From HOLLYWOOD EXILE or How I Learned To Love the Black List by Bernard Gordon

Gordon was hired by Philip Yordan to come up with more projects to make after CAPTAIN APACHE.

He set me up with a desk, a Selectric typewriter, and plenty of paper in a fine apartment he had fixed up above the very spacious garage at one edge of his Beverly Hills property. For source material, he dumped on me a stack of scripts he had acquired at bargain rates. These scripts had all been written by an American, Marc Behm, who lived in Paris. Behm was a compulsive writer who could and did turn out screenplays in a matter of days, and, according to Yordan, had a closet bulging with such scripts. Yordan bought them wholesale for about $1,000 apiece. Then he pawed through them to see, from time to time, if there was anything there he could use. Actually, Behm was a talented writer who had a few respectable credits, such as co-writer on the Beatles' second feature, HELP. But none of the Behm scripts Yordan bought ever made it to the screen.I went to work reading these scripts to try and find at least an idea for basis for a practical production. As once before on KRAKATOA, I had to work on spec, but the genuine prospect of returning to Madrid and of becoming a producer made me willing to gamble.I finally settled on a Western of Behm's that turned me on. It was about a beautiful Indian girl who, having been raped by a gang of scruffy outlaws, for revenge sets out to kill them all. By herself. The script had some of Marc's originality, weirdness, and whimsy, but it was woefully weak in character motivation, story development, theme and the kind of ideas necessary to give it unity and direction. I pounded away at the typewriter, pleased with the way the script was going.
When I finished and gave it to Yordan, he read it swiftly and, for the only time in my experience with him, compared my writing to his own."It's just what I would have written," he said. "Only better."
He put Sidney Harmon to work on casting. It looked as though this would be the next picture on the schedule after CAPTAIN APACHE. I called my version of the script THEY ALL CAME TO KILL...
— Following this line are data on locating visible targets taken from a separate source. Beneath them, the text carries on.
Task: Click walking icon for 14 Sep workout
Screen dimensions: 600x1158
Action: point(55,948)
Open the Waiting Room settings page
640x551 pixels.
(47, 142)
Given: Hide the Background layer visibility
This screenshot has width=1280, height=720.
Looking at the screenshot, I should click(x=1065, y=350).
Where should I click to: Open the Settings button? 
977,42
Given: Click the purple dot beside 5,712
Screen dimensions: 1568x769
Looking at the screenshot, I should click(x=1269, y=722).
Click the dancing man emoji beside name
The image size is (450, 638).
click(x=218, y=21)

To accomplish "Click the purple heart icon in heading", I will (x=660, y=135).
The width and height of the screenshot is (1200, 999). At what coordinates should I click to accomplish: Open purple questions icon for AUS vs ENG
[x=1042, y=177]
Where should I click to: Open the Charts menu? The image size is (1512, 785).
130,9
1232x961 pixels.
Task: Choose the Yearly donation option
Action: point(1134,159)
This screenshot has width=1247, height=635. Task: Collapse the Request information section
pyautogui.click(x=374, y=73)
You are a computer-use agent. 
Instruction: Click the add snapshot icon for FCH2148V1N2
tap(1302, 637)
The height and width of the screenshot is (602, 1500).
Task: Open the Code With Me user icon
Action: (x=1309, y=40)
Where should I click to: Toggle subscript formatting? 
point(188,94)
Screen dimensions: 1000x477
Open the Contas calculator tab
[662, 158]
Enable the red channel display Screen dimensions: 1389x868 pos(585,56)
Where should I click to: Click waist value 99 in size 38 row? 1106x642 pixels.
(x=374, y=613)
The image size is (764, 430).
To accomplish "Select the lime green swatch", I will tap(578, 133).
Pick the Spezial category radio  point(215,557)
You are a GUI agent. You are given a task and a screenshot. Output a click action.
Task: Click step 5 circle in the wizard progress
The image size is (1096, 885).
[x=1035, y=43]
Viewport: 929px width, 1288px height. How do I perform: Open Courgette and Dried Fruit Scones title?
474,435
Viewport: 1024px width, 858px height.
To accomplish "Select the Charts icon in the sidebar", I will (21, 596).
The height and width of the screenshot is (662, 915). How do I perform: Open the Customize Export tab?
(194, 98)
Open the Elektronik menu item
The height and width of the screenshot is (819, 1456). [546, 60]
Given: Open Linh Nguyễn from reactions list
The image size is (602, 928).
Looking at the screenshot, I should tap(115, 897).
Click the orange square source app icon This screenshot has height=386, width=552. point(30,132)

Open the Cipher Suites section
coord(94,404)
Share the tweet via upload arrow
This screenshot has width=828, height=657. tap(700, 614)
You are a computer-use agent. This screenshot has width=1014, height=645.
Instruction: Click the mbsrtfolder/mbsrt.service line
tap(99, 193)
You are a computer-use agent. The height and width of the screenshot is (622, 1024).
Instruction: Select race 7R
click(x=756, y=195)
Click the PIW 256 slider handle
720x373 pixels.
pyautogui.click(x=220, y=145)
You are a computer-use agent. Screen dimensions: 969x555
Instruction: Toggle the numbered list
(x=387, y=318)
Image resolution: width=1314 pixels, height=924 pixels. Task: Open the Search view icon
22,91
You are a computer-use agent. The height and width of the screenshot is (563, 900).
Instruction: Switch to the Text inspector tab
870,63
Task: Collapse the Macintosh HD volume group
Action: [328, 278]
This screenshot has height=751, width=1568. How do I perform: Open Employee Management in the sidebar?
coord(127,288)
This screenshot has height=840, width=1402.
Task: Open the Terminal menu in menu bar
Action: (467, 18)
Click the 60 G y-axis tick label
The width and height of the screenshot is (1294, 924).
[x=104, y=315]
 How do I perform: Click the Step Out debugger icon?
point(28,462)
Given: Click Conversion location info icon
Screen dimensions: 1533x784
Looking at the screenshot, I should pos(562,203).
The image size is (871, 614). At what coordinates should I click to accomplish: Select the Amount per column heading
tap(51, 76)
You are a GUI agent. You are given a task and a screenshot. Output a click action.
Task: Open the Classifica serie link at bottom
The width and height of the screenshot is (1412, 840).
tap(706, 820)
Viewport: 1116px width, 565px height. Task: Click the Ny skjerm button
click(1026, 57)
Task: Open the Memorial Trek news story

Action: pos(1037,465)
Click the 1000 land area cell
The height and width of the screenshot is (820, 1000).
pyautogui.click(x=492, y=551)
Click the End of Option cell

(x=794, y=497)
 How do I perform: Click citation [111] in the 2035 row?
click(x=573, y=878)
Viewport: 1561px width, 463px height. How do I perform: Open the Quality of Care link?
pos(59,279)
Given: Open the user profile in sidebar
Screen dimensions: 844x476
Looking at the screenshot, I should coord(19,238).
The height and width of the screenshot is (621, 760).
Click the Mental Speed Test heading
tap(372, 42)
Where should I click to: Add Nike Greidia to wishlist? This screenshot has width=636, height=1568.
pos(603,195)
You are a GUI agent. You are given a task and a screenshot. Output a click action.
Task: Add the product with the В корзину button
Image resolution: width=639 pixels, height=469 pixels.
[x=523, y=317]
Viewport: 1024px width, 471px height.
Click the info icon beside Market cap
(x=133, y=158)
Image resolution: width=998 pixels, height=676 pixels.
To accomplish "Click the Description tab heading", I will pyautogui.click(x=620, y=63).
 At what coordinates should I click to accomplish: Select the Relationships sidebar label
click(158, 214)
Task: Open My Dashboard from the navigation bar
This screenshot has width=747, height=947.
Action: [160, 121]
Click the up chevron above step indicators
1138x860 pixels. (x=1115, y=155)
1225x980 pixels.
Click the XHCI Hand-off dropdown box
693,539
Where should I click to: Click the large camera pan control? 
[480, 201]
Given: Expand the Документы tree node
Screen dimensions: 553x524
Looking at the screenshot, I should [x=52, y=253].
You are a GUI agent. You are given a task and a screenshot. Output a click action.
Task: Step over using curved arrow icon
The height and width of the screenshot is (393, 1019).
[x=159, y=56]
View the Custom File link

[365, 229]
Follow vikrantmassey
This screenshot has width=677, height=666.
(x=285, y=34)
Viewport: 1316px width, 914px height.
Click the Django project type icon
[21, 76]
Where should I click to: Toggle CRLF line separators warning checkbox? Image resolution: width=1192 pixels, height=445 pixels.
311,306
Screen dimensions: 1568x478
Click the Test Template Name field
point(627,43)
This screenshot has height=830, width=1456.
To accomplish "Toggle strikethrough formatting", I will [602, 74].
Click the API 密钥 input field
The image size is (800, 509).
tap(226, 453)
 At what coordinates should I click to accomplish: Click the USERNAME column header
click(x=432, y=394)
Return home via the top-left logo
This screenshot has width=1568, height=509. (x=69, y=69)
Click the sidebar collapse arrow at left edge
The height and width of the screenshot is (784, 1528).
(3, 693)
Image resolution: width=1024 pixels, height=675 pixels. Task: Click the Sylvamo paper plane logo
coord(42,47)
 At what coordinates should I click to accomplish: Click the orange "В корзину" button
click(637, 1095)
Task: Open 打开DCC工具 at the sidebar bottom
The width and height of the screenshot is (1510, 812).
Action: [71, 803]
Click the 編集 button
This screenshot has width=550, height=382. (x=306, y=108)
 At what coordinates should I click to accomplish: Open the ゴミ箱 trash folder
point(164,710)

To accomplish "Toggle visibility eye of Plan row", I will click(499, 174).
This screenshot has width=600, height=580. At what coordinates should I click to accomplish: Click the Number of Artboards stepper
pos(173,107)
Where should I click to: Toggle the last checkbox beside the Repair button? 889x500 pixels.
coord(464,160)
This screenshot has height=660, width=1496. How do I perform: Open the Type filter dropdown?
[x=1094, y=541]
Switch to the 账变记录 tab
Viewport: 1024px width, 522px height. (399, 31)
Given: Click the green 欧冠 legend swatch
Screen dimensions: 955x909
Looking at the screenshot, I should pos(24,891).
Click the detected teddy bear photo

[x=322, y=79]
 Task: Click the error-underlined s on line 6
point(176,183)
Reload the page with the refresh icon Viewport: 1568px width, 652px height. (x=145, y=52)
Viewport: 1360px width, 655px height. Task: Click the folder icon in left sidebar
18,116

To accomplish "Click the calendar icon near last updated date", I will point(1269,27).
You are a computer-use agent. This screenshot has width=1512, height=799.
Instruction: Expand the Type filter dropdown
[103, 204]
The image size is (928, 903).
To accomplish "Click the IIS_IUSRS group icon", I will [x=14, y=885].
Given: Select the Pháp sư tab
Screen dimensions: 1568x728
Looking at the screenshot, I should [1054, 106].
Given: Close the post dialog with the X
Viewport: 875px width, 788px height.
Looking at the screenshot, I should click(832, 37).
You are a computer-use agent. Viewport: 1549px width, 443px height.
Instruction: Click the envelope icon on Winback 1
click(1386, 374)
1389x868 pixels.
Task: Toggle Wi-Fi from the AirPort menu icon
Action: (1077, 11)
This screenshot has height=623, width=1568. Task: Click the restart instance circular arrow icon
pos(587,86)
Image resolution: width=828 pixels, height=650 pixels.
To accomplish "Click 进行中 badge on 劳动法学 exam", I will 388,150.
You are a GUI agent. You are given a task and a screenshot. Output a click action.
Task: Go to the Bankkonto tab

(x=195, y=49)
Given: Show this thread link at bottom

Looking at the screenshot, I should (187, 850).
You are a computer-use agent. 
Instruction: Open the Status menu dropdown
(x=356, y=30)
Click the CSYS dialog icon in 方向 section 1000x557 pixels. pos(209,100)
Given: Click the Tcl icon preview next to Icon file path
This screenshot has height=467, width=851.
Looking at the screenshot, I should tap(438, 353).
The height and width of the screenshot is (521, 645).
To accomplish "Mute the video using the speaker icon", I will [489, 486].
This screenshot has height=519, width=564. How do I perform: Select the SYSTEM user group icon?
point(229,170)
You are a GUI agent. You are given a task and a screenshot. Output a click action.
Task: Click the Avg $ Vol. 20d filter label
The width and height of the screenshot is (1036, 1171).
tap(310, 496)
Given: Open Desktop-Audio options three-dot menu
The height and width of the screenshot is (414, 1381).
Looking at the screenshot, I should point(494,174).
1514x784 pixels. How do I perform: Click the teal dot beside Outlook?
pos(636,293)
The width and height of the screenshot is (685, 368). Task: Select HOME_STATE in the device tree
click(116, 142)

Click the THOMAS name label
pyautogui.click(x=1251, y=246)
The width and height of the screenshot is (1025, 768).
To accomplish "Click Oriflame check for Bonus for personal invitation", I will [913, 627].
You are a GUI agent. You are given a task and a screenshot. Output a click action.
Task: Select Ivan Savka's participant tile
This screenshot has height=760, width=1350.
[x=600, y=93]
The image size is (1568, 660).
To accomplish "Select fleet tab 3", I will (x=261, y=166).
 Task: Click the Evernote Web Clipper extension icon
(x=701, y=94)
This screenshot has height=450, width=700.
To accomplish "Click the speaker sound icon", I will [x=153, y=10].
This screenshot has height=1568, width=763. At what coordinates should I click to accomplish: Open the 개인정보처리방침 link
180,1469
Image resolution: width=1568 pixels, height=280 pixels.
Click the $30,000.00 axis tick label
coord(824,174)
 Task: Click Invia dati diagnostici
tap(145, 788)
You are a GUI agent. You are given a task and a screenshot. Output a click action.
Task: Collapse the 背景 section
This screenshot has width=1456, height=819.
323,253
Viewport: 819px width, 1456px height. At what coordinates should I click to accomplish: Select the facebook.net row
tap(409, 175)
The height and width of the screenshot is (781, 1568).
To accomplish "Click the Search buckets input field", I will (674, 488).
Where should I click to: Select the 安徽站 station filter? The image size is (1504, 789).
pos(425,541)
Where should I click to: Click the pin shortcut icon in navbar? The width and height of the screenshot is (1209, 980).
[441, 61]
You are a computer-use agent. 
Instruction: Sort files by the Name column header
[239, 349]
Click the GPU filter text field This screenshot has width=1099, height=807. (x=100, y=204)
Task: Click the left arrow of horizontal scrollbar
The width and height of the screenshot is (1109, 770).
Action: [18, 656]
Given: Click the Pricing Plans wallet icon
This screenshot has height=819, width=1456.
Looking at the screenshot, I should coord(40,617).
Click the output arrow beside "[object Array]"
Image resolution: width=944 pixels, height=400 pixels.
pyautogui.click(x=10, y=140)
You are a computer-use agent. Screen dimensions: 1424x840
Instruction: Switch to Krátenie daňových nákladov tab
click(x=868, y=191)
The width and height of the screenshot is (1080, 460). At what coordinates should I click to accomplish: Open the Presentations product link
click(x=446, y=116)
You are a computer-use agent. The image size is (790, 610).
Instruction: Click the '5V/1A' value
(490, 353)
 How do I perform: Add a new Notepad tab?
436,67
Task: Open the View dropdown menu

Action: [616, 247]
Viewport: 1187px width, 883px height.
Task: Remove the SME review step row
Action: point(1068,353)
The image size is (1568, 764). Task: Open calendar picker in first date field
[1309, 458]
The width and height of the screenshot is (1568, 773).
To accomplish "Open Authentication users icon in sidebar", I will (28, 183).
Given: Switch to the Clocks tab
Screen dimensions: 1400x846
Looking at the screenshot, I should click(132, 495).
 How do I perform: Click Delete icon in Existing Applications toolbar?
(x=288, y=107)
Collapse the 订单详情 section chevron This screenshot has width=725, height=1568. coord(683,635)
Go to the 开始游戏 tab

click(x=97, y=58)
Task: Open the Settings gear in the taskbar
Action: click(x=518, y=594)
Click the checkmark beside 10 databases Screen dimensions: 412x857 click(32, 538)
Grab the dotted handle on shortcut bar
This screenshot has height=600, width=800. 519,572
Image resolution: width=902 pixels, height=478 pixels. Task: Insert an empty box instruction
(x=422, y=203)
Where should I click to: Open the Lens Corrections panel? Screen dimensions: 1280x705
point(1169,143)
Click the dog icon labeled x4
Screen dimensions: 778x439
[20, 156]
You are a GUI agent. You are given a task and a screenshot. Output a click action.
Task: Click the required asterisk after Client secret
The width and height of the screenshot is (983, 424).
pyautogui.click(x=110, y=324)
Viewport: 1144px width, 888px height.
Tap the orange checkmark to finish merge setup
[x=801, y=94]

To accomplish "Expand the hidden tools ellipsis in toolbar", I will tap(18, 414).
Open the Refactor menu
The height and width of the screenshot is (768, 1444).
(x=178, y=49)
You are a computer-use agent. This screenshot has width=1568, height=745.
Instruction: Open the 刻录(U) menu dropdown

During these last months of 1970, as I was getting my feet wet in production, I also wanted to schedule my script of THEY ALL CAME TO KILL, but we proceeded instead with another old potboiler of Yordan's, BAD MAN'S RIVER. This was something he or someone had written years ago in Hollywood, one of the many scripts in Yordan's backlog. When I protested that KILL was a good script and ready to go, Yordan agreed that others liked it too, but he told me that Ben Fisz had nixed it because he didn't believe that a Western should be made with a woman lead. End of story - except that not much later another major American film was shot in Spain, a Western with Raquel Welch in the lead. HANNIE CAULDER bore a startling resemblence to THEY ALL CAME TO KILL: a woman raped by an evil gang deals with a bounty hunter, personally exacts revenge on her violators. I was bitter about this and wondered whether it was possible that Yordan felt it necessary to reinforce his position by supplying a script with his own name attached.